* DATASET EXCERPTS:
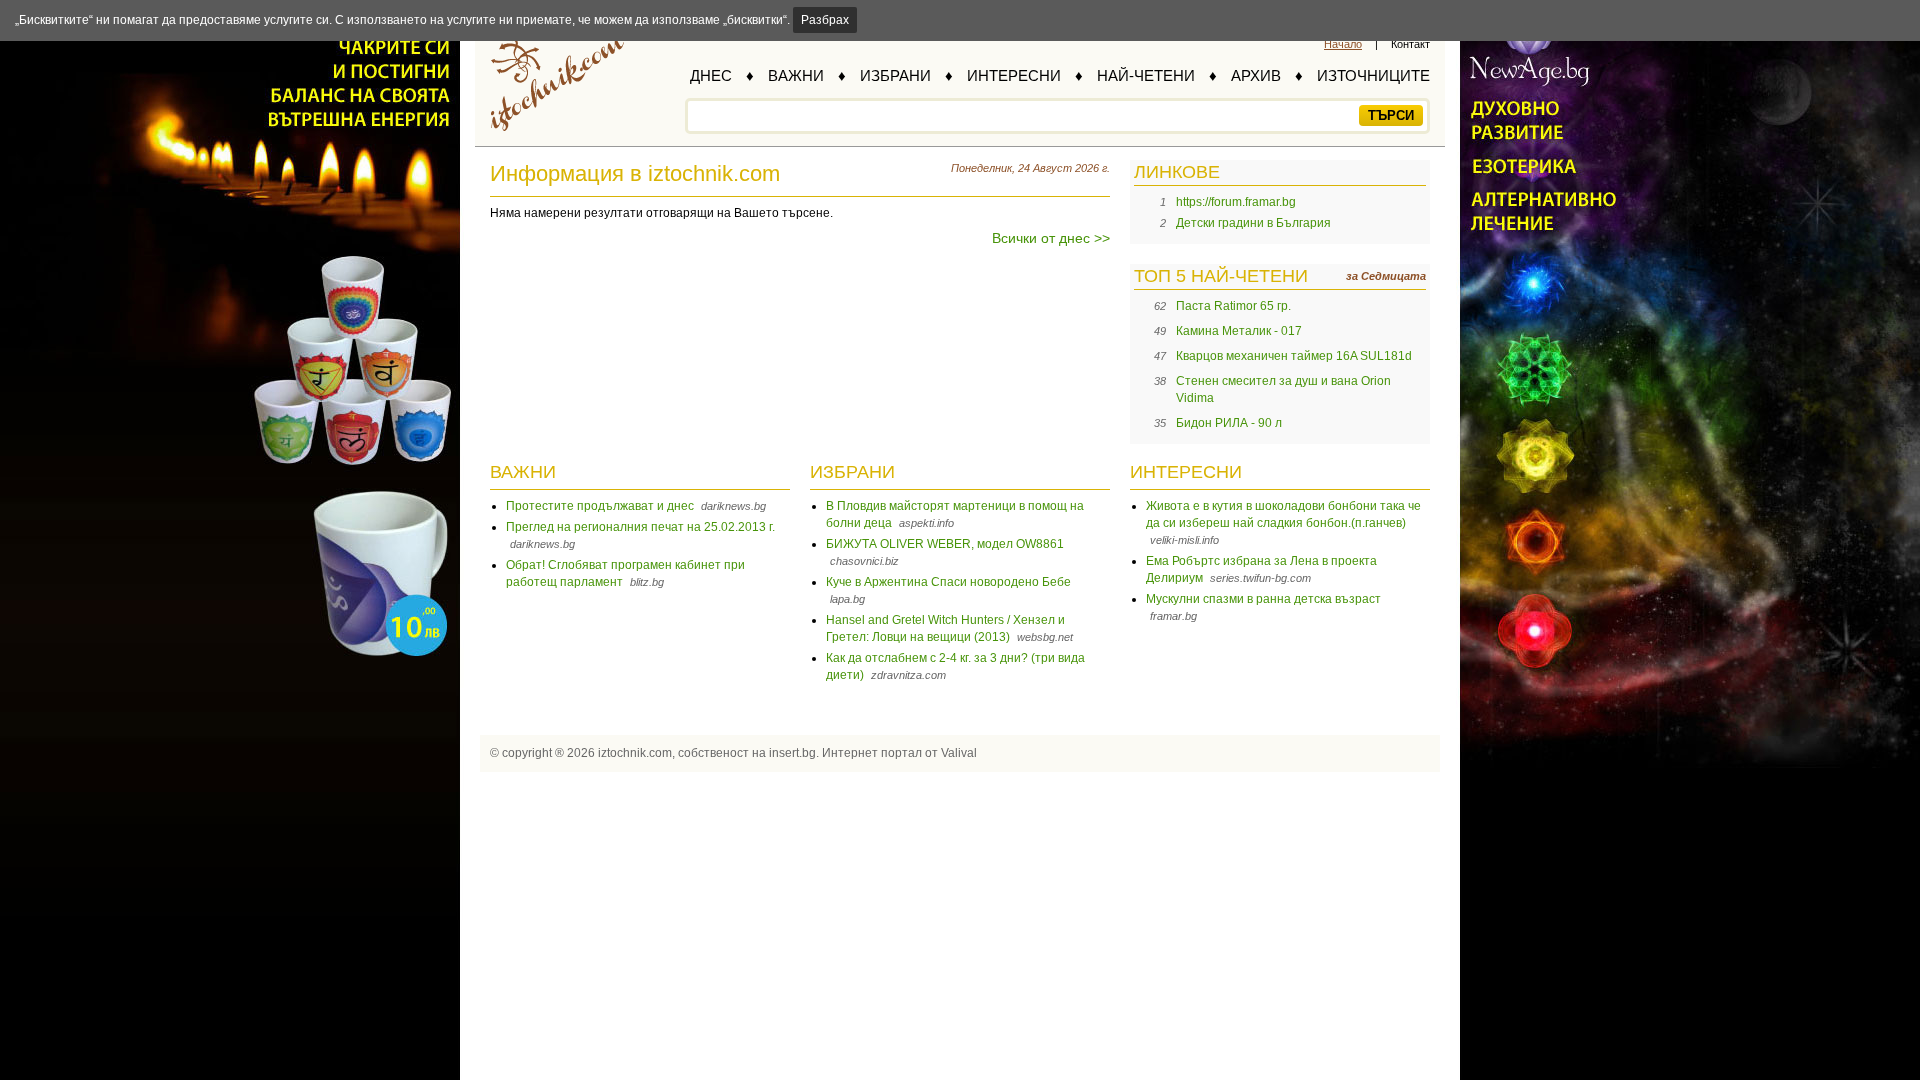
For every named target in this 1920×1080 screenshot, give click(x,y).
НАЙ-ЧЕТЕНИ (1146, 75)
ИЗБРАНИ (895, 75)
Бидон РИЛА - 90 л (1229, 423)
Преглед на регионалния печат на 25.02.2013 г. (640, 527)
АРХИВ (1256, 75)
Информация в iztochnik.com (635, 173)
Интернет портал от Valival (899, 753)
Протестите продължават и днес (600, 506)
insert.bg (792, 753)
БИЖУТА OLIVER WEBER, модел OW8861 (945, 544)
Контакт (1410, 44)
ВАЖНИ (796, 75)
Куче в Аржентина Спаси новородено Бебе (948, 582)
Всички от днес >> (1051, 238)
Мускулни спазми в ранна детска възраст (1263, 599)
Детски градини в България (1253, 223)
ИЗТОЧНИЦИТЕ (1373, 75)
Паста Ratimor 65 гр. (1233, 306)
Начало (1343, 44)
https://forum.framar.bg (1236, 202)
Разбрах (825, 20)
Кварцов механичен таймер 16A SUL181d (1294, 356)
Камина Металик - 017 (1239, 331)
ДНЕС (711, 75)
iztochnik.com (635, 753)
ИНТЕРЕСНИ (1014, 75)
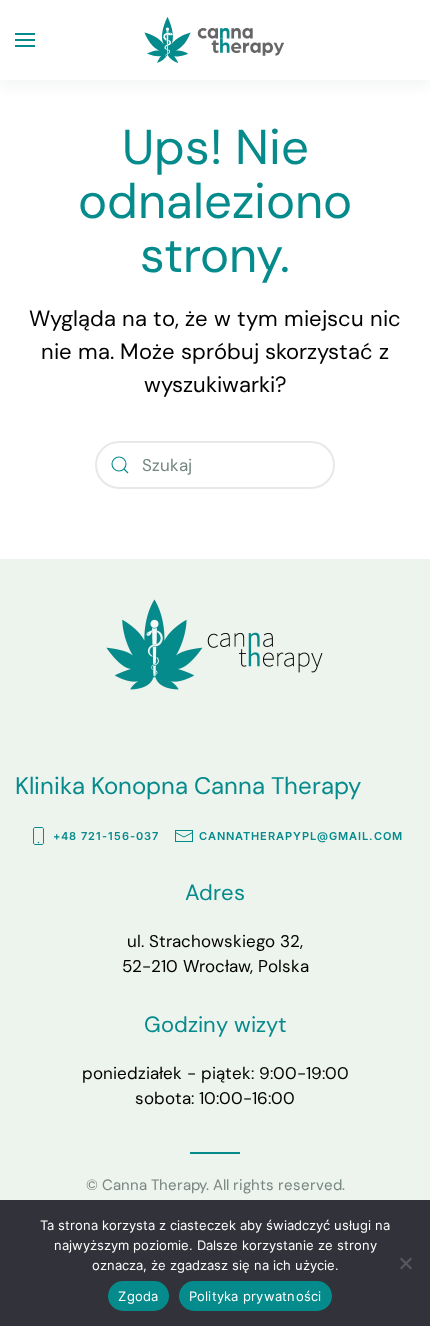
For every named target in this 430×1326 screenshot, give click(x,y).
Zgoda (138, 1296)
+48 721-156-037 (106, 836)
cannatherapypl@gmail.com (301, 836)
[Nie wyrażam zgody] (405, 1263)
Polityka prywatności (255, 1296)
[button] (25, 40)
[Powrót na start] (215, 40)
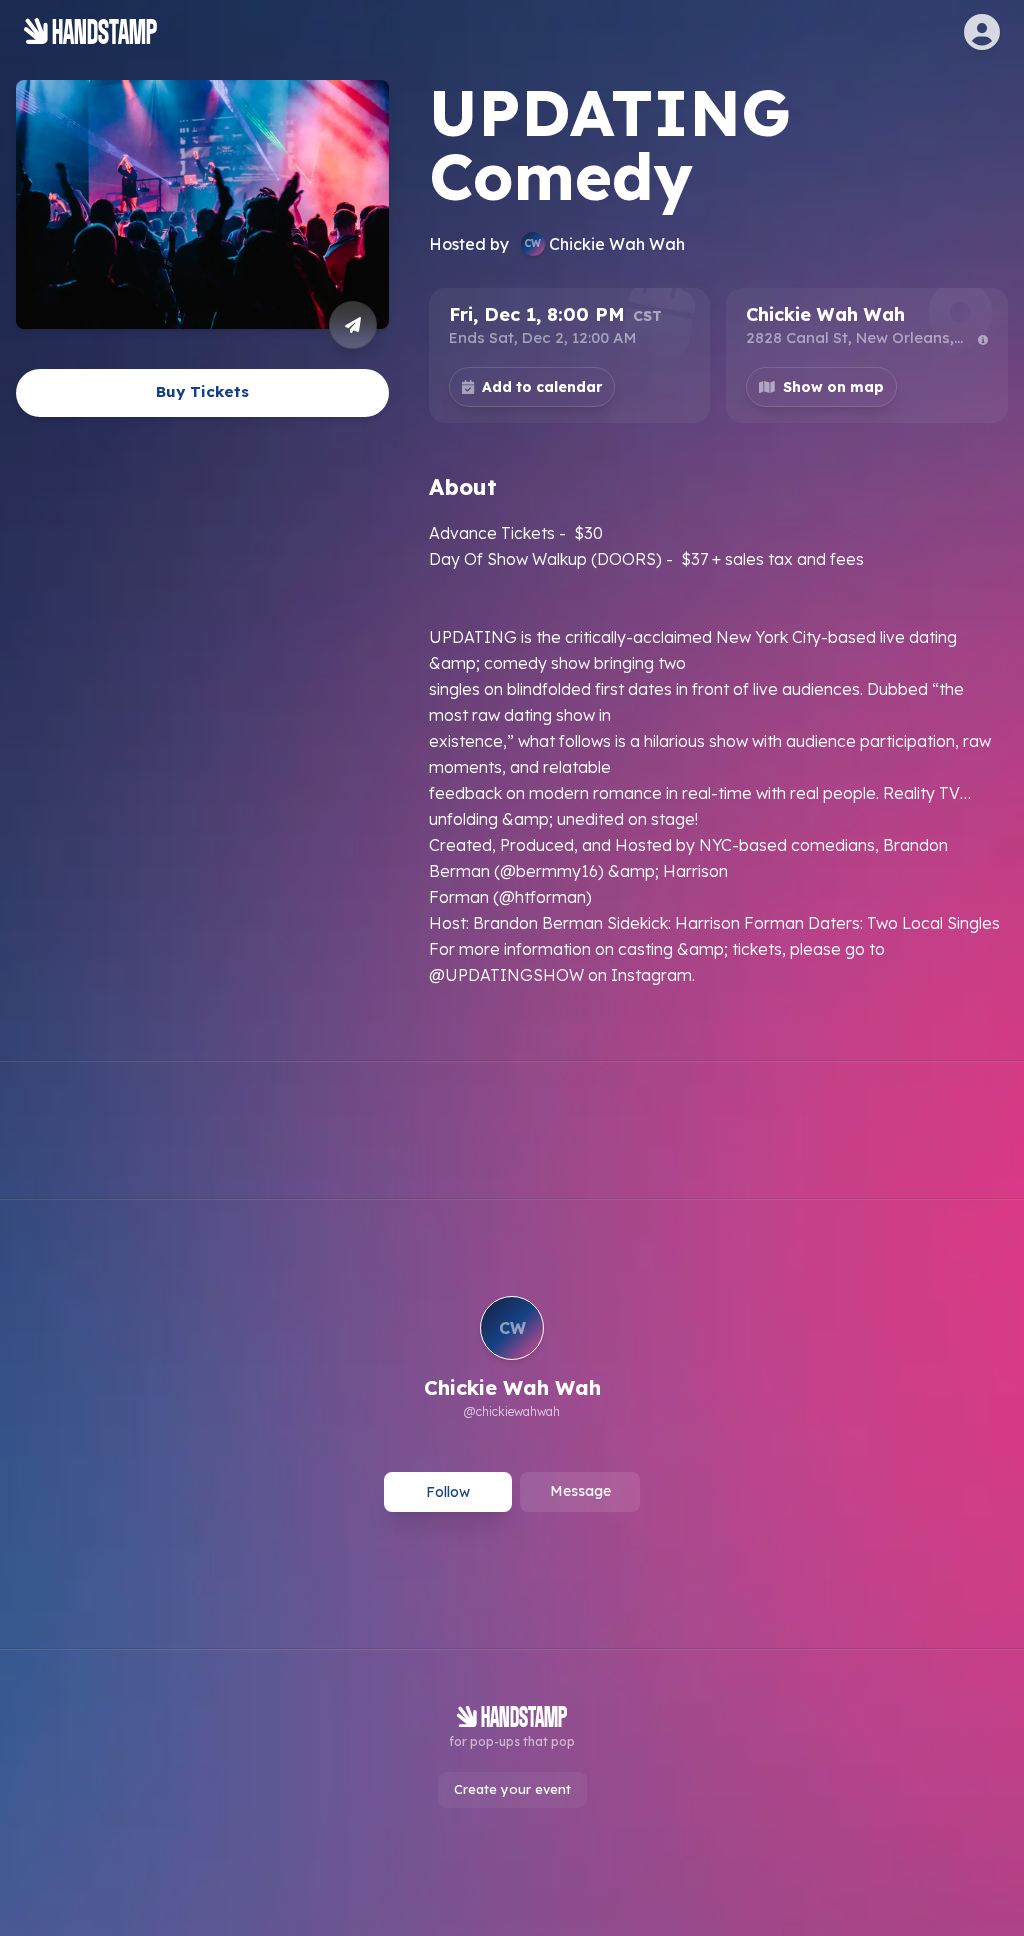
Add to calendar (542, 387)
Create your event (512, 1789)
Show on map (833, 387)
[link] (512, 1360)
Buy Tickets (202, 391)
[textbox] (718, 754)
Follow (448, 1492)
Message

* WHAT IS REQUIRED:
Leaving out the pictures, please transcribe exactly the lines from the one that holds "[button] (25, 40)" through the last line of the entries above, both included.

* WORKED SOLUTION:
[button] (25, 40)
[Powrót na start] (215, 40)
Add to calendar (542, 387)
Create your event (512, 1789)
Show on map (833, 387)
[link] (512, 1360)
Buy Tickets (202, 391)
[textbox] (718, 754)
Follow (448, 1492)
Message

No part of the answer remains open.